▸ Instructions to follow:
Using the Clang-Chimera description, explain in one to three sentences why a single mutator can produce more than one mutant.

Clang-Chimera is a software tool designed to manipulate source code written in C/C++. In particular, it automatically generates software mutants by applying user-defined rules.
Clang-Chimera is part of the Chimera tools, a set of tools for source code mutation.
Clang-Chimera can be employed either as a framwork or as a library, meant that it can be embodied within a software project for having available a source mutation engine or used as a stand-alone software. In both cases, clang-Chimera provides a mechanism to apply mutation operators (or just operators) to source codes, e.g. enabling pre-process actions, such as macro expansion or reformat.
The separation of concerns in clang-Chimera gives the possibility to implement new operators by coding only their inner logic, while their actualization on the source code is completely managed by clang-Chimera.
In clang-Chimera, a mutation operator implements a specific set of transformations (mutators), while a mutator represents a general and reusable transformation. Indeed a mutator expresses global transformation rules, while an operator has a more tight scope, that is it involves functions.
The mechanism behind the definition and application of the mutation operator is based on the exploration of the abstract syntax three (AST) obtained from the source code.
Each mutator is characterized by one or more mutation types: given a specific matching rule, used for identify a pattern over the AST, the mutator is able to mutate the code according to the selected type. Therefore, a single mutator is able to generate more than one mutant, for every matched type.

▸ Information provided:
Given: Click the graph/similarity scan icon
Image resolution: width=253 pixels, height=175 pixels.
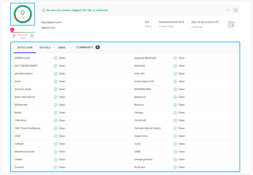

▸ Answer to this task:
Each mutator has one or more mutation types. Once its matching rule identifies a pattern over the abstract syntax tree, the mutator can change the code according to each selected type, so one mutator yields a mutant for every matched type.